By 2035, hydrogen could provide much deeper decarbonisation when used in conjunction with existing airport and aircraft infrastructure, and could then support a complete transition from conventional jet fuel around 2050.
CSIRO Chief Executive Dr Larry Marshall said the disruption to air travel caused by COVID-19 had caused the industry to rethink their paradigm and recover to a different “normal”.
“As we see travel resume, hydrogen presents a key solution to enable a sustainable recovery for the industry using liquid renewable fuel, and to grow future resilience from threats like oil shocks,” Dr Marshall said.
“CSIRO’s 2018 breakthrough in fuelling hydrogen-powered cars with liquid renewable fuel has created opportunities for industries to supercharge their decarbonisation by investing in hydrogen.
“Science becomes real in the hands of visionary partners like Boeing who are willing to embrace science to support the development of a whole new sustainable and resilient industry that supports a green recovery.”
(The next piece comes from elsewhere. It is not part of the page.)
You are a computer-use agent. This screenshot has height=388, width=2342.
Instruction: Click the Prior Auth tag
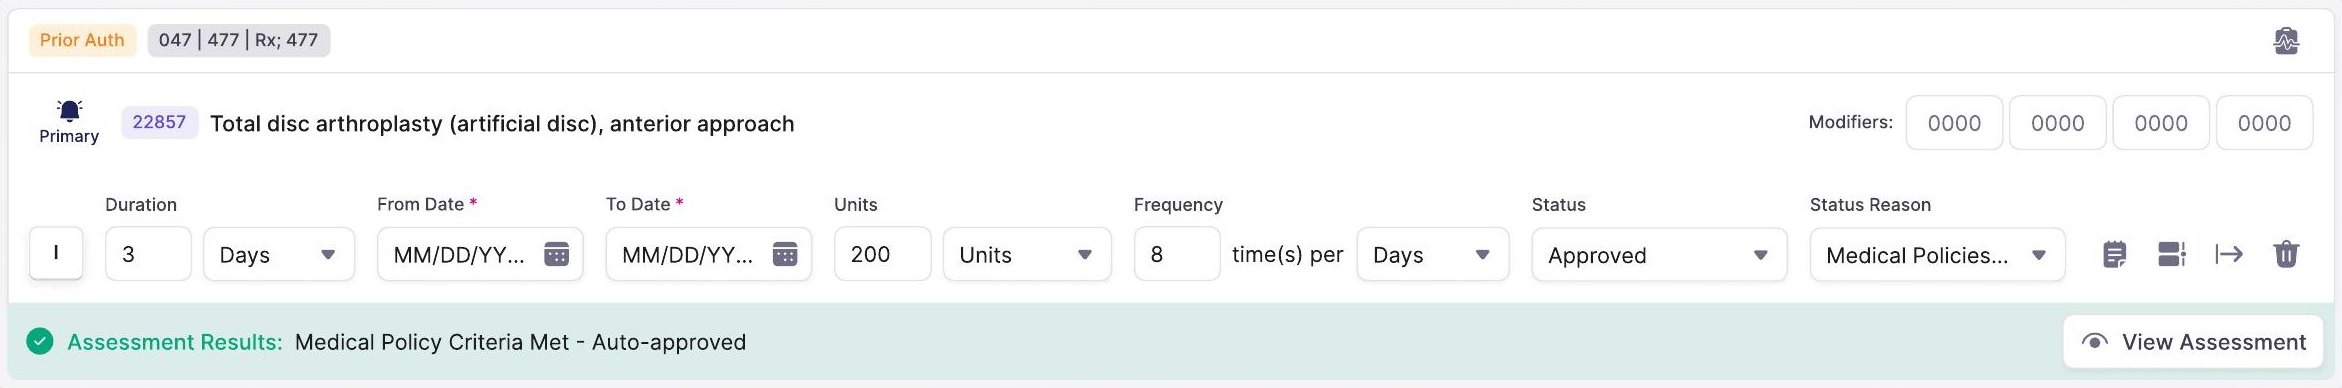82,40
The global aviation industry consumes 3.2 times more energy than the whole of Australia each year and has widely adopted a target of reducing their emissions by 50 per cent based on 2005 levels, with no net increase after 2020.
A range of sustainable fuels could assist in meeting the emissions target, and hydrogen-based fuels represented a key path to sustainable transport.
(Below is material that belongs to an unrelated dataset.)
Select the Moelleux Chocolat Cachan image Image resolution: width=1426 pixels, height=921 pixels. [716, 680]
General Manager of Boeing Research & Technology – Australia Michael Edwards said the aviation industry was committed to reducing net CO2 emissions.
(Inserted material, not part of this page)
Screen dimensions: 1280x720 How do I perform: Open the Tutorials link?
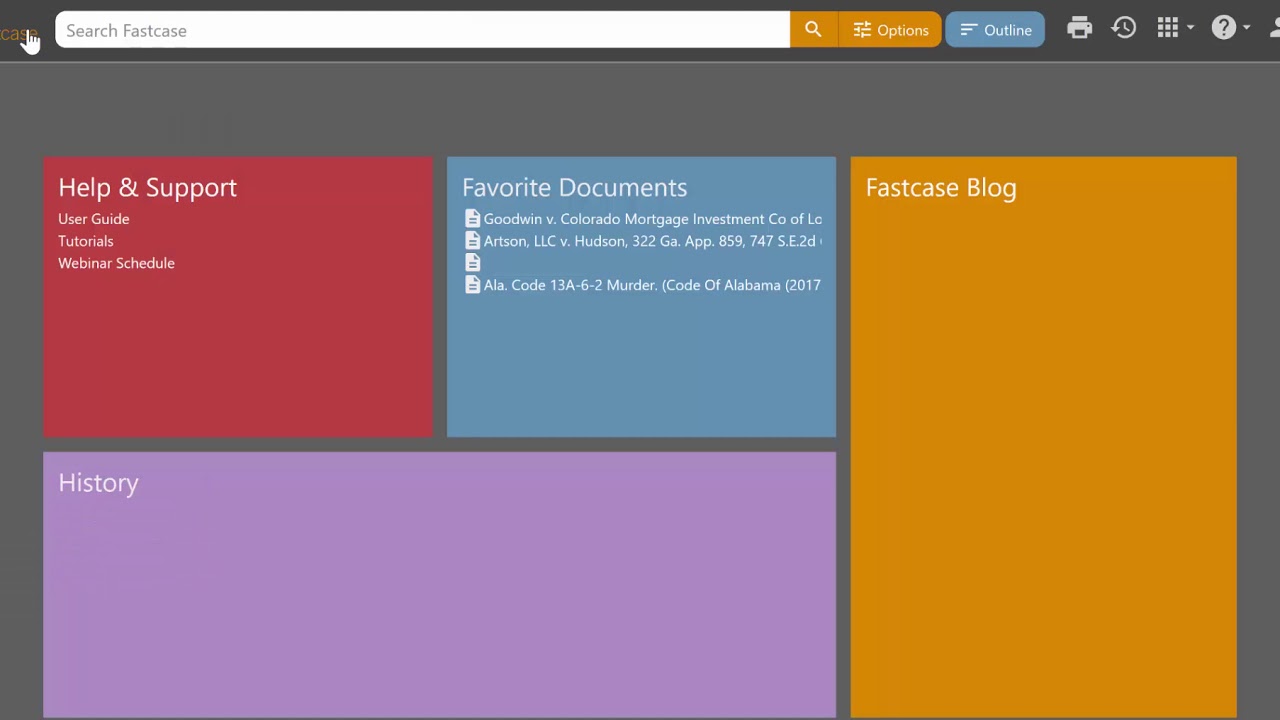tap(85, 241)
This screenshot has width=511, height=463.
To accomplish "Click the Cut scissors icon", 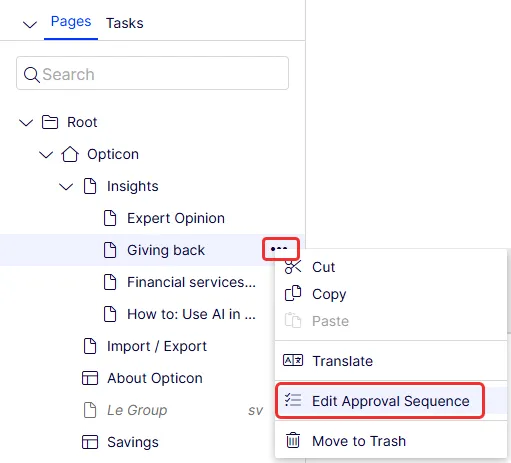I will [x=293, y=267].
“Boeing is committed to building a more sustainable future and we, along with the broader aviation sector, are committed to achieving the aviation industry goal of halving CO2 net emissions by 2050 relative to 2005 levels,” Mr Edwards said.
“In addition to more efficient aircraft, sustainable aviation fuels like hydrogen are a necessary contributor to the decarbonisation of aviation, and we are committed to furthering their development.”
While COVID-19 has had a major impact on the sector, the report takes a long-term view, presenting a meaningful way to recover while prioritising sustainability.
CSIRO’s 2018 ‘National Hydrogen Roadmap’ noted that Australia’s hydrogen industry is set for rapid scale-up, with cost competitiveness within reach.
This new report examines global applications, while highlighting the opportunity for national demonstration projects and continued innovation.
CSIRO is undertaking a broad range of hydrogen-related research, with a focus on reducing emissions associated with transport, energy production, and exports.
CSIRO’s goal is to build a clean and competitive hydrogen industry delivering economic benefit and a secure and resilient energy system in support of Australia’s transition to a low emissions future
CSIRO has partnered with Boeing to produce a report on how clean hydrogen-based technologies can make a significant contribution to emissions reduction in the aviation sector.
Key findings from ‘Opportunities for hydrogen in commercial aviation’ show that hydrogen can significantly reduce aviation emissions in the long-term and that growing hydrogen industry momentum can provide an opportunity for airport applications as early as 2025.
The report outlines how hydrogen can be adopted across short, medium and long-term applications within the commercial aviation industry, each providing increased CO2 abatement potential over time.
Short-term adoption involves the replacement of on-airport equipment, currently running on liquid fuels and batteries, with hydrogen powered fuel cell alternatives. While not a large contributor to emissions for the sector, on-airport applications represent a straightforward and near-term opportunity to introduce clean hydrogen.
In the medium term, hydrogen can be combined with carbon dioxide to produce a ‘drop-in’ jet fuel that requires no change in existing aircraft infrastructure. Given the low rate of asset turnover within the aviation sector, electrofuels represent a primary way for hydrogen to achieve meaningful decarbonisation before 2050.
Looking forward, increasingly stringent environmental regulations could force a complete departure from conventional jet fuel towards 2050, even with the uptake of electrofuels. Given its unique properties, hydrogen could play a key role in facilitating a transition to innovative and emerging infrastructure for both non-propulsion and propulsion aircraft applications.
The industry is faced with the challenge of meeting low-emissions targets while continuing to instill consumer confidence in passenger safety and health.
This CSIRO/Boeing report takes a long-term view – it presents a meaningful way to prioritise sustainability in the aviation industry, particularly as the sector recovers from the impacts of COVID-19.